PMID Citation (short) Use
36768300 Mazilu et al. Int J Mol Sci 2023;24(3):1982 — "Eosinophilic Fasciitis: Current and Remaining Challenges" Overview, epi, triggers, IL-5/TGF-β/TIMP, criteria, treatment
36130069 Pehl, Preuße, Allenbach et al. Rheumatology (Oxford) 2023;62(5):2005-2014 Histological spectrum, MHC I/II, M2 macrophages, no type-I IFN
34969795 EF (Shulman disease) clinical/imaging/pathological correlation, PubMed 2021 Imaging–path correlation
31130746 Shulman's disease review, 7 patients (2019) Case-series clinical features
35651918 MRI Findings of Eosinophilic Fasciitis (2022) Diagnostic imaging
40399177 ICI-related EF: 3 cases + literature review (2025) Checkpoint-inhibitor EF, demographics
32127188 Nivolumab-triggered EF, sirolimus efficacy (2020) mTOR mechanism / ICI treatment
32913886 Refractory EF treated with reslizumab (2020) Anti–IL-5 therapy
38292575 EF following COVID-19, case series of 3 (2024) Infectious trigger
36455945 EF without skin sclerosis (2022) Atypical presentation
39895266 EF without classic histopathology (2024) Histology not mandatory
9283913 Aplastic anemia in EF: immunosuppression & transplant (1997) Hematologic association
(PMC4553982) Severe aplastic anemia + EF: 4 cases + review Hematologic association/prognosis
(PMC8021286) Biologic (rituximab) treatment in resistant EF Refractory therapy
(PMC12309119) Diagnosis & treatment of early EF (case report) Early-treatment window

Sources (web): - Mazilu et al. 2023, MDPI / IJMS · PMC mirror - Pehl/Preuße 2023, Rheumatology (PubMed) - ICI-related EF 2025 (PubMed) - Aplastic anemia in EF (PubMed) · Severe AA + EF, 4 cases (PMC) - Reslizumab in refractory EF (PubMed) · Sirolimus in nivolumab-EF (PubMed) - MRI findings (PubMed) · EF following COVID-19 (PubMed) - Biologic treatment in resistant EF (PMC) · Early EF diagnosis/treatment (PMC) - Medscape EF overview


Quick orientation for the KB entry

  • MONDO:0009175 confirmed; ICD-10 M35.4, ICD-11 4A43.0; no OMIM (acquired, non-Mendelian).

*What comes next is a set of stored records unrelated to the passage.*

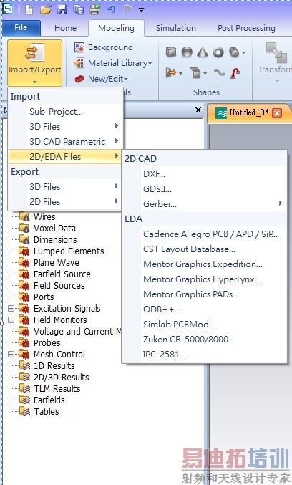Expand the Mesh Control tree node
The height and width of the screenshot is (485, 292).
click(11, 354)
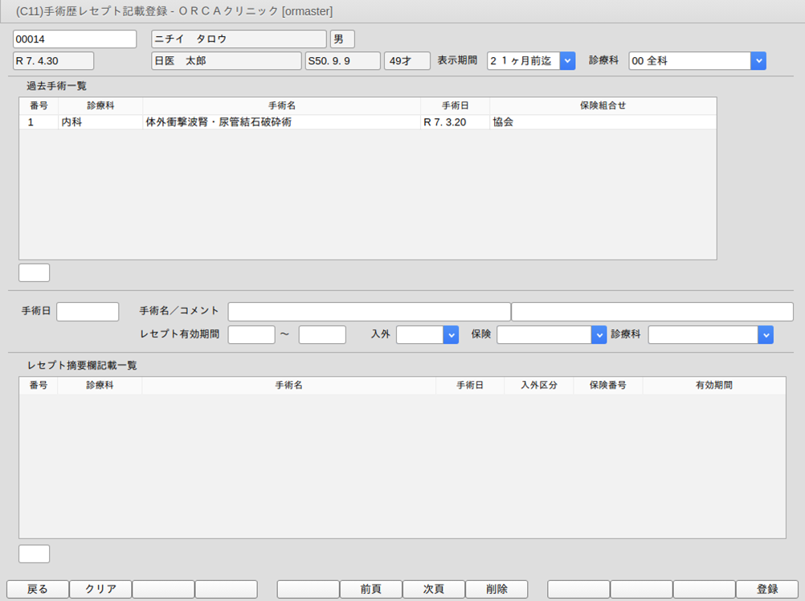
Task: Click the レセプト有効期間 end field
Action: click(x=322, y=334)
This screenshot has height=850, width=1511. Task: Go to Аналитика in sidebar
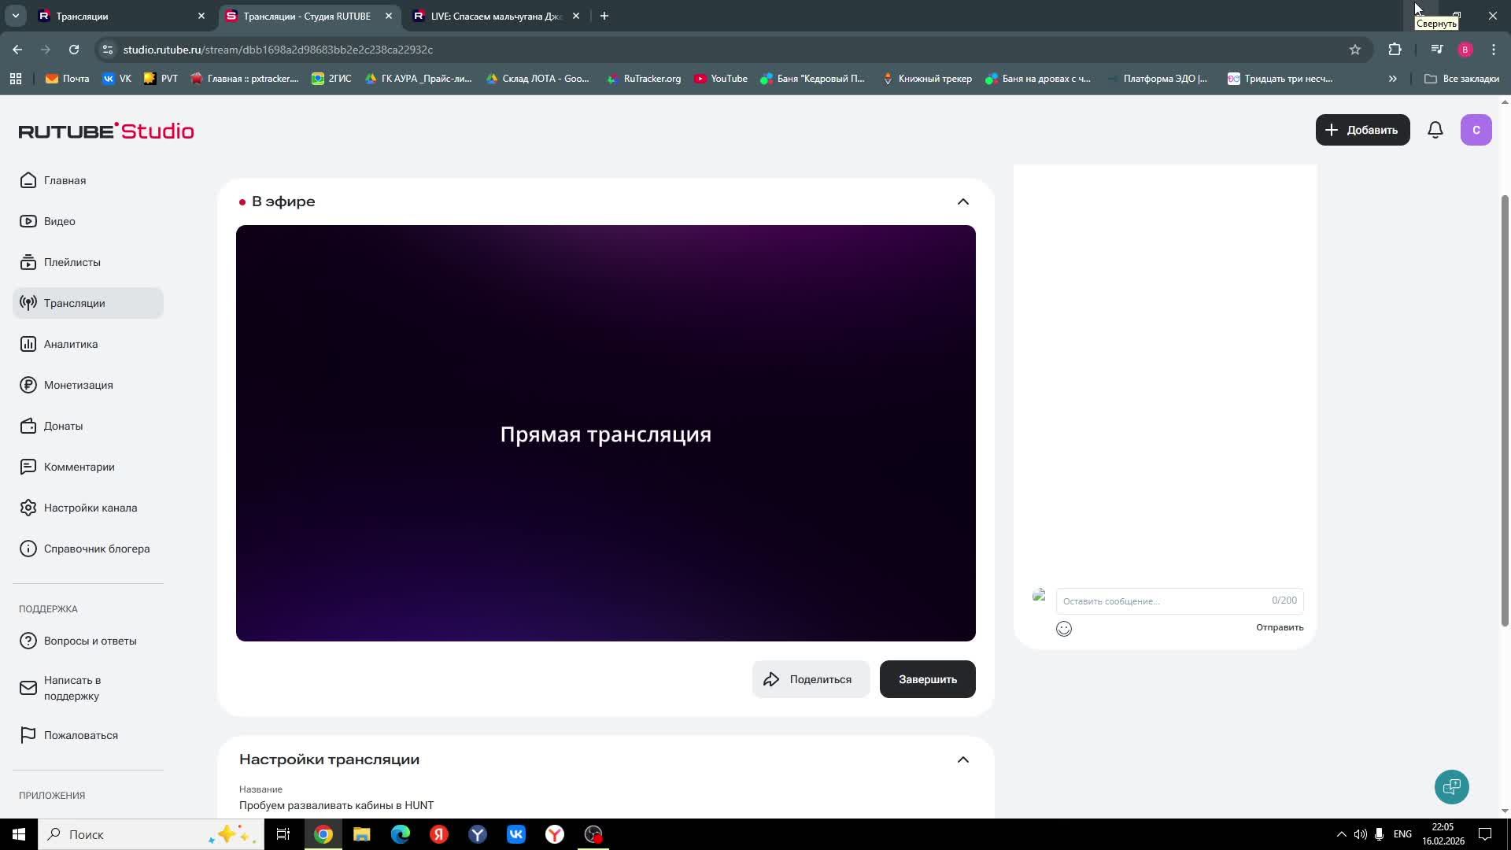pyautogui.click(x=71, y=344)

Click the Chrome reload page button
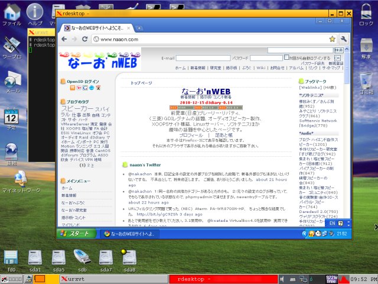pos(85,39)
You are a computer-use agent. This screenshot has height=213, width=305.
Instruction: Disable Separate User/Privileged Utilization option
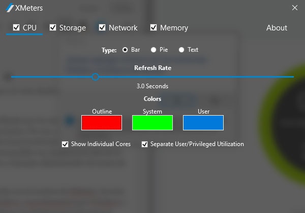[x=145, y=144]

  • Model the pathophysiology as a causal chain: trigger → Th2/eosinophil activation (IL-5↑, IL-4/STAT6) → fibroblast activation via TGF-β1↑ + TIMP↑/ECM deposition → fascial fibrosis → contractures. Consider declaring conforms_to: fibrotic_response#Mesenchymal Cell Activation (tissue injury → inflammation → fibroblast activation → ECM → organ/limb dysfunction maps cleanly here).

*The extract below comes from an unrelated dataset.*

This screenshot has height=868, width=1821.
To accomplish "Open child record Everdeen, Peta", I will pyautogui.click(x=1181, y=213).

  • Leave genetics/inheritance/model-organism sections explicitly "not applicable / knowledge gap" rather than fabricating gene or variant annotations.

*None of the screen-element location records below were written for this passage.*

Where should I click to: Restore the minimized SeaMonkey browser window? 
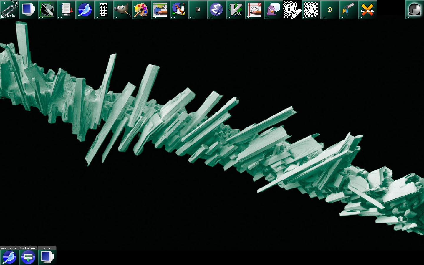9,257
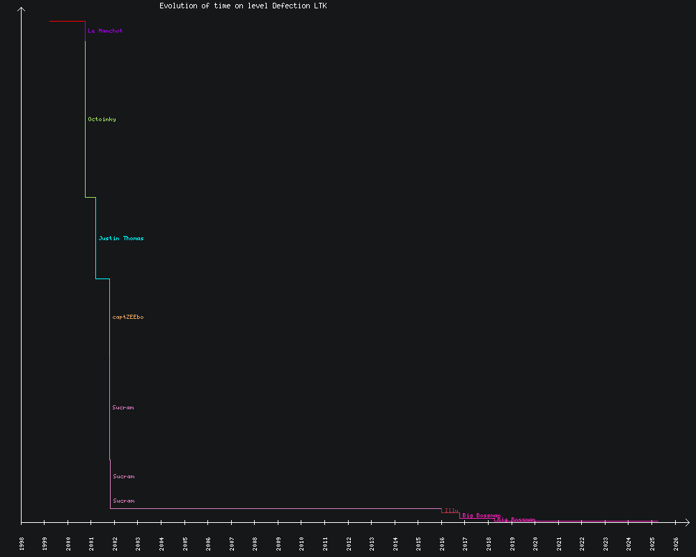Select the orange 'captZEEbo' label
This screenshot has height=557, width=696.
click(128, 317)
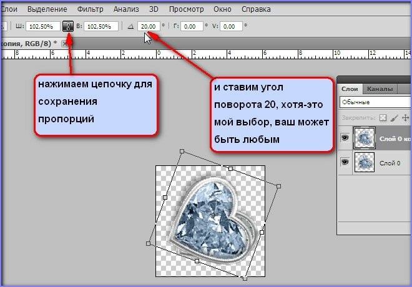Click the rotation angle field showing 20,00
Screen dimensions: 412x287
(x=149, y=27)
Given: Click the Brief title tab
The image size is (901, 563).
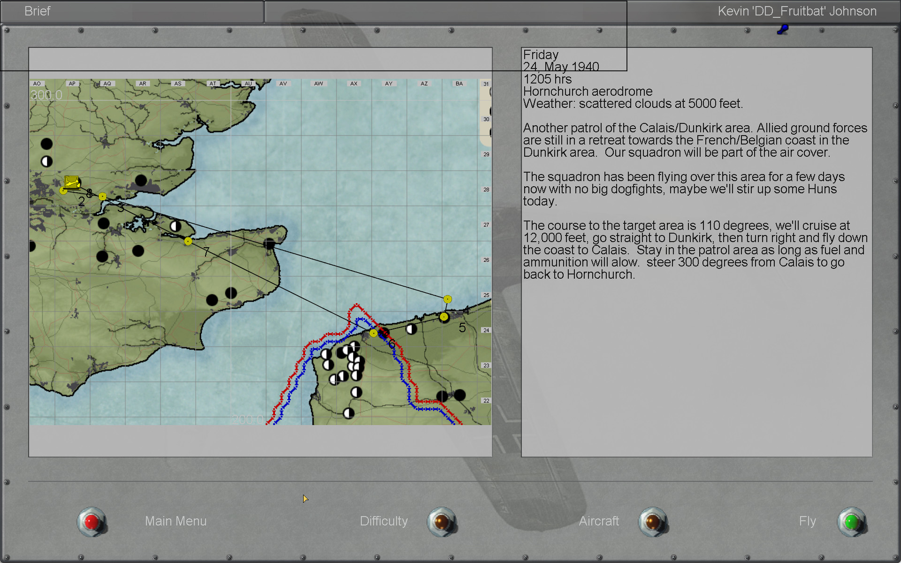Looking at the screenshot, I should (x=38, y=11).
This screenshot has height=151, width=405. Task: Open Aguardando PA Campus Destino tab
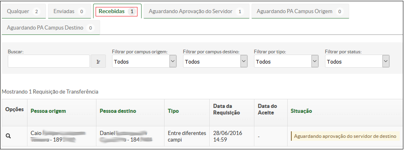coord(50,27)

  • Capture the hematologic-disorder association (~10%) and morphea overlap (29–40%) — good candidates for comorbidity/association_signals and differentiating notes.

One caution from your own memory bank that applies here: NCIT drug terms often fail therapeutic_agent validation, so prefer CHEBI for prednisone/methotrexate/MMF/cyclosporine/sirolimus, and reserve NCIT for biologics (rituximab) that lack a clean CHEBI term.